I'd have dropped out already if I weren't a stubborn bastard trying to prove to myself I'm not a complete brainlet. It gets fatiguing after three weeks.
Austin Morris
That's what I used and is definitely admissible. Must be a bug somewhere else then.
Christopher Adams
get Hype. only 3 to go! let's enjoy them
Thomas Lewis
TWO MINUTES
Jayden Campbell
preemptive FUCK
Samuel Howard
Today my bowels are clean
Ryan Long
FUCK I GOT A CRAP ON DECK THAT COULD CHOKE A DONKEY
Juan Rogers
Yea I must have fucked something else up then thanks
Kevin Wood
OH NO I FEEL THE FECES ESCAPING
Charles Campbell
FUCK
Angel Moore
>Manhatten distance again
Anthony Phillips
ENOUGH, TAKE SOME DAMN LAXATIVES AND STAY ON THE TOILET.
Juan Parker
This is the third time.
Henry Parker
> 1) Dec 23 00:01:18 That's how long it took me to understand the problem.

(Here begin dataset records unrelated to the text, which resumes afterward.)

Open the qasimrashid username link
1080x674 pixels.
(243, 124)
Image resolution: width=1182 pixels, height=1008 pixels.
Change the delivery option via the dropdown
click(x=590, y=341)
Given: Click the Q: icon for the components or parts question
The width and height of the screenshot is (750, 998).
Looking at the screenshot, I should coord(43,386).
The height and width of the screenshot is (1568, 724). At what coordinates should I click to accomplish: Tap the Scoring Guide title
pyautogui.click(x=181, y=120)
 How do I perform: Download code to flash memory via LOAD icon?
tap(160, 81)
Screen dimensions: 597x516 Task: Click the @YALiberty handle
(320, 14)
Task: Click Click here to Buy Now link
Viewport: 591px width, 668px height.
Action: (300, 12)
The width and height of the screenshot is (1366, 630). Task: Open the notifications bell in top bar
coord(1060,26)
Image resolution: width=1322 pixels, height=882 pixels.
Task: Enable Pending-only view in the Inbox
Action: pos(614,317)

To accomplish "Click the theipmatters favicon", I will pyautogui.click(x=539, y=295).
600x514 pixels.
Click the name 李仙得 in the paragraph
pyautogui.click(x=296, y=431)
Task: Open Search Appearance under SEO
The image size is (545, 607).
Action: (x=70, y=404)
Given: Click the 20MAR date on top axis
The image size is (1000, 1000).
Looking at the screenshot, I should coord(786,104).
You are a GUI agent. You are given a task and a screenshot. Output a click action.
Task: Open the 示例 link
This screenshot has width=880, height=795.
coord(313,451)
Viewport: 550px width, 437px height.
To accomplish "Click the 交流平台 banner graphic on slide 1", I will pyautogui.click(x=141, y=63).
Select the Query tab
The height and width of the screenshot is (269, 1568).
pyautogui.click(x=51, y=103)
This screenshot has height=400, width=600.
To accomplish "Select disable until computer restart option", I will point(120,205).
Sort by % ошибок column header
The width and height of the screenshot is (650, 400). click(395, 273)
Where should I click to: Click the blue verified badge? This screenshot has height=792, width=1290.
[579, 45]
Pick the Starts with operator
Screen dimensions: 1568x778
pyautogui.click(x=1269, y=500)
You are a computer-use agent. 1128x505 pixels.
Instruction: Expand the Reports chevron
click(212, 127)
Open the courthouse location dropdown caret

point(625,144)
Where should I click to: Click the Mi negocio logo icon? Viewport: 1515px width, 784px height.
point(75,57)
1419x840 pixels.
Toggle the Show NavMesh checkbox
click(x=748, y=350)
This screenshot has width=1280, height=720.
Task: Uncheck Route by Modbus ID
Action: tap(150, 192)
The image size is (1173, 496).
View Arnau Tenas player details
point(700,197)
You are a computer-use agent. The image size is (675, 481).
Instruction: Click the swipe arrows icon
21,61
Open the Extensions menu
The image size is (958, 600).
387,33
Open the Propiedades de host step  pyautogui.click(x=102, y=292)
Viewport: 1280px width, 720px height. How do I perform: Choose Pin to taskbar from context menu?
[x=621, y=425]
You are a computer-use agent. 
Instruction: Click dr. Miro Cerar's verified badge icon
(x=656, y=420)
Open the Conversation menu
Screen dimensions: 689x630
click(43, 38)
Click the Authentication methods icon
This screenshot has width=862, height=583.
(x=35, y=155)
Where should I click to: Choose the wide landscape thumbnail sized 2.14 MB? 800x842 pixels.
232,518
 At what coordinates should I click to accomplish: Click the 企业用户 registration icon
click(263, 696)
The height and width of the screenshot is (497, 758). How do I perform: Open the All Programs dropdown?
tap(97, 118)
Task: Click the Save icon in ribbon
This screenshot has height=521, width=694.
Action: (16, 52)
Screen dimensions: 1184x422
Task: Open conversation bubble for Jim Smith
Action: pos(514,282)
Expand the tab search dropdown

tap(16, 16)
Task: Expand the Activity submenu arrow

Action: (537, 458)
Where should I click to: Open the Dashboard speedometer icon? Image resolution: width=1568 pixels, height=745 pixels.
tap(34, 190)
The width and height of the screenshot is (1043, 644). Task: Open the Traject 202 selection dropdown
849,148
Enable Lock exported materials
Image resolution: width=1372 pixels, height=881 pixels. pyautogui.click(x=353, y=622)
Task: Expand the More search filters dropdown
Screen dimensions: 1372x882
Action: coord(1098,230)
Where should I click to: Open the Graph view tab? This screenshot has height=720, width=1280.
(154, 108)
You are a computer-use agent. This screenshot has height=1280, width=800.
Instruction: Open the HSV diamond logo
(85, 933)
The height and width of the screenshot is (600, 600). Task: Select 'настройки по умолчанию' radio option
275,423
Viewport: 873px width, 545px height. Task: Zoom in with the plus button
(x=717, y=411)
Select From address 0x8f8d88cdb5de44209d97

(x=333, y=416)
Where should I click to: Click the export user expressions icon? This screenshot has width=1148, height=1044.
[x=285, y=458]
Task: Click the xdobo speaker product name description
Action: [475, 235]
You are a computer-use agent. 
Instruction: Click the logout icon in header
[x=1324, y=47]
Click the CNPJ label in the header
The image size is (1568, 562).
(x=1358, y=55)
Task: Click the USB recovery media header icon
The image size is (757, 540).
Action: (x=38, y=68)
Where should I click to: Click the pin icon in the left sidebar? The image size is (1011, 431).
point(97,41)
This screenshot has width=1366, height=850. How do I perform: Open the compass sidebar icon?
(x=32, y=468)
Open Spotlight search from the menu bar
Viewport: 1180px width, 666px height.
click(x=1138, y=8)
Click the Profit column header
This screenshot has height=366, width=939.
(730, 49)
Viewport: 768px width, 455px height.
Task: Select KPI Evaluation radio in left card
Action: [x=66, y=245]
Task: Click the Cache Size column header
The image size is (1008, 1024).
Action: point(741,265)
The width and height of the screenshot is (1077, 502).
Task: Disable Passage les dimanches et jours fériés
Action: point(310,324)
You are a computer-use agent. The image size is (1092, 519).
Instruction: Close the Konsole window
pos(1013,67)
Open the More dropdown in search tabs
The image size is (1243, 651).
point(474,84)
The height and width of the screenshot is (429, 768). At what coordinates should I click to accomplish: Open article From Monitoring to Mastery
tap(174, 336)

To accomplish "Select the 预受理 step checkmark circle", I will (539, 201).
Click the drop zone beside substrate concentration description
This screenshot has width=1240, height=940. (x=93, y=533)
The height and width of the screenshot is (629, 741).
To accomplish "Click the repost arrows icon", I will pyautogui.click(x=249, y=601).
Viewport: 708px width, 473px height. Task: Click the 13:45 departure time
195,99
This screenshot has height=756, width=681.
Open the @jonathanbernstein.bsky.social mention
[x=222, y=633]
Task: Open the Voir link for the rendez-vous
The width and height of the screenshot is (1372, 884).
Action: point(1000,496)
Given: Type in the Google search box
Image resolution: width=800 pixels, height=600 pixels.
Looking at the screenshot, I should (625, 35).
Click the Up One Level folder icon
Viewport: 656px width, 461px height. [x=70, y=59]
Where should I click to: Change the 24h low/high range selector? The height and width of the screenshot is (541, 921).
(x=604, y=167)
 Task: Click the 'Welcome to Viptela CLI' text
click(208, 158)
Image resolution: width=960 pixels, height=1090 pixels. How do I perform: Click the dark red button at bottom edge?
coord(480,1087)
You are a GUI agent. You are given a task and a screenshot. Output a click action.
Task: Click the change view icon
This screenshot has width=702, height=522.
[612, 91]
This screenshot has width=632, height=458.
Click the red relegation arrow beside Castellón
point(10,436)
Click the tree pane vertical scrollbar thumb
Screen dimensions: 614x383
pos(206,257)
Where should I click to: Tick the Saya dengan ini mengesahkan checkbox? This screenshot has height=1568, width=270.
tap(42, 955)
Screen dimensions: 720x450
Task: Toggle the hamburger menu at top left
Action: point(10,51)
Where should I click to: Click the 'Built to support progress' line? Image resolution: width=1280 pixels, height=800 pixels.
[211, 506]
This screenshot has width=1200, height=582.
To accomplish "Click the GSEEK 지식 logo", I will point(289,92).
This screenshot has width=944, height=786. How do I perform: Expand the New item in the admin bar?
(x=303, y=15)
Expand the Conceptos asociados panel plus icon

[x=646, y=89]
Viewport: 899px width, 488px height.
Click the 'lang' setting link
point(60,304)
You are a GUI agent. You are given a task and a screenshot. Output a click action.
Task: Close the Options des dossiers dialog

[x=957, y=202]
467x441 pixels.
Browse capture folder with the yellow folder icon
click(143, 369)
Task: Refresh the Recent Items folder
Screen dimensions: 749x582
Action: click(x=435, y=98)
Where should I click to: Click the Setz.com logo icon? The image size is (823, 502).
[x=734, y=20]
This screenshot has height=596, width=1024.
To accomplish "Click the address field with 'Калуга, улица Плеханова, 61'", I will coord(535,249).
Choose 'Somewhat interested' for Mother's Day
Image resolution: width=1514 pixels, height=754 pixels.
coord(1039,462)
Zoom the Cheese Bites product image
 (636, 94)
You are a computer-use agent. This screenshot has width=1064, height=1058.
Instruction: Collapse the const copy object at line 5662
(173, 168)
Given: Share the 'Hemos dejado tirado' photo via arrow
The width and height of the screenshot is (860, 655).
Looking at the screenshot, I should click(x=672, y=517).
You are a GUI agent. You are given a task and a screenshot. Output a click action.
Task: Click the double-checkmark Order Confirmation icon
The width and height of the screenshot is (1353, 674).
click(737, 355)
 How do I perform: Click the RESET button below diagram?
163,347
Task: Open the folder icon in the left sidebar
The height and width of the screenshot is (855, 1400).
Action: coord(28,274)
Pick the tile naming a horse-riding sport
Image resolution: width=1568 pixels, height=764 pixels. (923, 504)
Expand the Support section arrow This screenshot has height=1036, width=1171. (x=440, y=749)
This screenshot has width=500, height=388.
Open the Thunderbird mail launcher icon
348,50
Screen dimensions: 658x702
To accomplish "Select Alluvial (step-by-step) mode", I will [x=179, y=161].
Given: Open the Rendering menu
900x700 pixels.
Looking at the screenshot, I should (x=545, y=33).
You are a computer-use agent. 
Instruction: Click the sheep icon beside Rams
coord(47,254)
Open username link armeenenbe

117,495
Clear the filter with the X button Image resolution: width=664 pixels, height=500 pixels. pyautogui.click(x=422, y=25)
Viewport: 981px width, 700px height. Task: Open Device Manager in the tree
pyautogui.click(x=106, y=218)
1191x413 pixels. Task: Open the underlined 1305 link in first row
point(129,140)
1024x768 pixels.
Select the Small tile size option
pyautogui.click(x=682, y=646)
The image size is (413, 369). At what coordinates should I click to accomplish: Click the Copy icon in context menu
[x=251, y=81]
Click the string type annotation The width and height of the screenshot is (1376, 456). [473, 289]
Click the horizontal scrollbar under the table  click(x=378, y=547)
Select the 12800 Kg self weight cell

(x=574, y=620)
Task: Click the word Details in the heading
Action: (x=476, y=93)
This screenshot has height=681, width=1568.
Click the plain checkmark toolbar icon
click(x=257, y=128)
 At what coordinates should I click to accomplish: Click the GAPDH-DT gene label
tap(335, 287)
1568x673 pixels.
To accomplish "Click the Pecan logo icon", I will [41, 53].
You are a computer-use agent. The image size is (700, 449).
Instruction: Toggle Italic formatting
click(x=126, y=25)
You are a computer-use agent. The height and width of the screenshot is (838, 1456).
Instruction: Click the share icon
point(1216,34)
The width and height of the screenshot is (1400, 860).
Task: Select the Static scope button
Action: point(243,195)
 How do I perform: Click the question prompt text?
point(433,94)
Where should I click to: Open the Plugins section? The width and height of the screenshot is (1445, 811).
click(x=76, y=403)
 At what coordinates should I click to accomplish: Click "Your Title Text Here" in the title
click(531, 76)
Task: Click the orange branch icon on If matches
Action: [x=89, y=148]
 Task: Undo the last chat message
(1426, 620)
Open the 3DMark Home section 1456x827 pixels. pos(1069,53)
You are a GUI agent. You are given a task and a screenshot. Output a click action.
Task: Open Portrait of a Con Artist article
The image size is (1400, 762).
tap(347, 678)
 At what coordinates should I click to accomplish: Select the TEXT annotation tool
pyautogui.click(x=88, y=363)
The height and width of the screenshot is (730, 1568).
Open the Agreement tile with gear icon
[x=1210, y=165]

If this was in 2d maybe I could do the intersections, and then intersect the rectangles, etc. until I'm left with nothing. But there's no way I'm going to write that correctly for pic related. I guess I'm filtered. First AoC problem I can't finish in 4 years.
>Implying 3d makes it different My issue is that the numbers are so big you can't just do a stupid grid solution, so I have to implement something that doesn't suck
Julian Ramirez
i have my "brute force" method running for part 2 now while i try and think of a more clever solution
Wyatt White
FUCK I missed the puzzle release because I was playing sudoku on the shitter
Michael Miller
For some reason my part 1 is wrong but it works for the example???